MASH: A combination of grain and hot water produced in a mash tun, the result of which is a sugar-rich liquid called wort.
MASH TUN: The vessel in which mash is produced. These days, it is usually made of stainless steel.
PEAT: Semi-decomposed plant matter, which can be cut into bricks and burned for fuel. Peat is found worldwide, but in Scotland it is prized, as it was traditionally used to dry barley that has begun to sprout. Today peat is unnecessary, but still used frequently because it imparts a pungent, smoky aroma and flavor to a whisky.
PIPE: A cask used to age port, it’s rounder and squatter than a sherry butt, though they hold the same volume of liquid—132 gallons, or 500 liters.
PROOF: In the United States, proof is an alternative measure of a beverage’s alcohol by volume, defined as two times the A.B.V. (A 100-proof whisky is 50 percent alcohol.) In Britain, 100 proof is traditionally defined as the alcohol content necessary to allow gunpowder to burn when it is doused in the liquid—namely, 57 percent. So 100 proof in British terms is equivalent to 114 proof in American terms. These days, though, Britain simply lists the A.B.V. on the bottle.
QUARTER CASK: A barrel that holds 21 gallons, or 80 liters.
RACKHOUSE (OR RICKHOUSE): Uncommon in Scotland, a rackhouse is a multistory facility used to age whisky.

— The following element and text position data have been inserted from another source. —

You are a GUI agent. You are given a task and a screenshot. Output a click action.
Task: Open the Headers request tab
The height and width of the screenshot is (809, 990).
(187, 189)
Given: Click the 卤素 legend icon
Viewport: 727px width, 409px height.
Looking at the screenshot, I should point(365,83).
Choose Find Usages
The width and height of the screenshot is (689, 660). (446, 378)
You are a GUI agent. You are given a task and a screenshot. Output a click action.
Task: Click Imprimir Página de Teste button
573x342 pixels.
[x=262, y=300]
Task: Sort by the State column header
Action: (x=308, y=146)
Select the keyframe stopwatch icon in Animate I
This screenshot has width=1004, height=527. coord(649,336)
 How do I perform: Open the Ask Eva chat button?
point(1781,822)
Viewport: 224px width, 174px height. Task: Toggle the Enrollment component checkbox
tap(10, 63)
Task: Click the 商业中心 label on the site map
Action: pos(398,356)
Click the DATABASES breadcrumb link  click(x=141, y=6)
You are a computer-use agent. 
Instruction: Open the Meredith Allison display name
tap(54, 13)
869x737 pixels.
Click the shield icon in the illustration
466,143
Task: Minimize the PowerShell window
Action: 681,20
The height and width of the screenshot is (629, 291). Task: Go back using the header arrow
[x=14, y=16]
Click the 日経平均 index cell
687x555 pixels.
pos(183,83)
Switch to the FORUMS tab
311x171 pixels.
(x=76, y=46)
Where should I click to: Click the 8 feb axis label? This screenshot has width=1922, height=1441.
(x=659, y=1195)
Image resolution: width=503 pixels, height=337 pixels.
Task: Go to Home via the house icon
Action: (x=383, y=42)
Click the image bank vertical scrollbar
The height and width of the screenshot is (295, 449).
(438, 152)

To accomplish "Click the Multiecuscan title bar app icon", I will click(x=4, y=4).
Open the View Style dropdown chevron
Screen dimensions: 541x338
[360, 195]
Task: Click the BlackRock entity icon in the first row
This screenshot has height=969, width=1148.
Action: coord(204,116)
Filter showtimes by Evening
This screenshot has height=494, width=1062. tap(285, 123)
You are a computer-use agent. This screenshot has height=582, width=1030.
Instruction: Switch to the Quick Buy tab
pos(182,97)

SHERRY: A variety of fortified wines produced in the Jerez region of Spain. Sherries range from dry and crisp to thick and sweet. Sherry was immensely popular in nineteenth-century Britain, and the constant flow of Sherry shipping casks provided whisky distillers with a ready source of containers for aging—though over time sherry casks became especially prized for the influence residual sherry soaked into the wood had on the whisky. As the sherry industry declined, distillers began to “rent” sherry—essentially subsidizing the industry—in order to keep up its supply of sherry casks.
STILL (WASH, SPIRIT): There are two types of stills. A pot still is, essentially, a pot with a conical top, out of which runs a metal pipe. The whisky wort is added in batches and then cooked; the alcohol, some water, and trace amounts of congeners boil off and are collected once they cool down. A continuous still, also known as a Coffey, patent, or column still, is a column with a heat source at the bottom and a metal pipe at the top; as the wort is introduced at the mid-level, it drops to the bottom to be vaporized, and what rises to the top is captured in a manner similar to a pot still. The advantage is that the still can be used constantly, hence the name. Typically, a distillery will have two or three stills per set—the “wash” still, to strip most of the water and unwanted elements off, and one or two “spirit” stills, to refine and fine-tune the spirit.
WASH: Essentially, unhopped beer. Wash is the result of adding yeast to wort; the yeast eat the sugar in the wort, producing alcohol. Once the yeast have died off, the wash can be distilled.
WASHBACK: A vessel, traditionally made of Oregon pine but these days more often made of stainless steel, in which wort and yeast are combined to produce a wash.
WORT: The sugar-rich liquid produced from a mash, to which yeast is added to produce alcohol.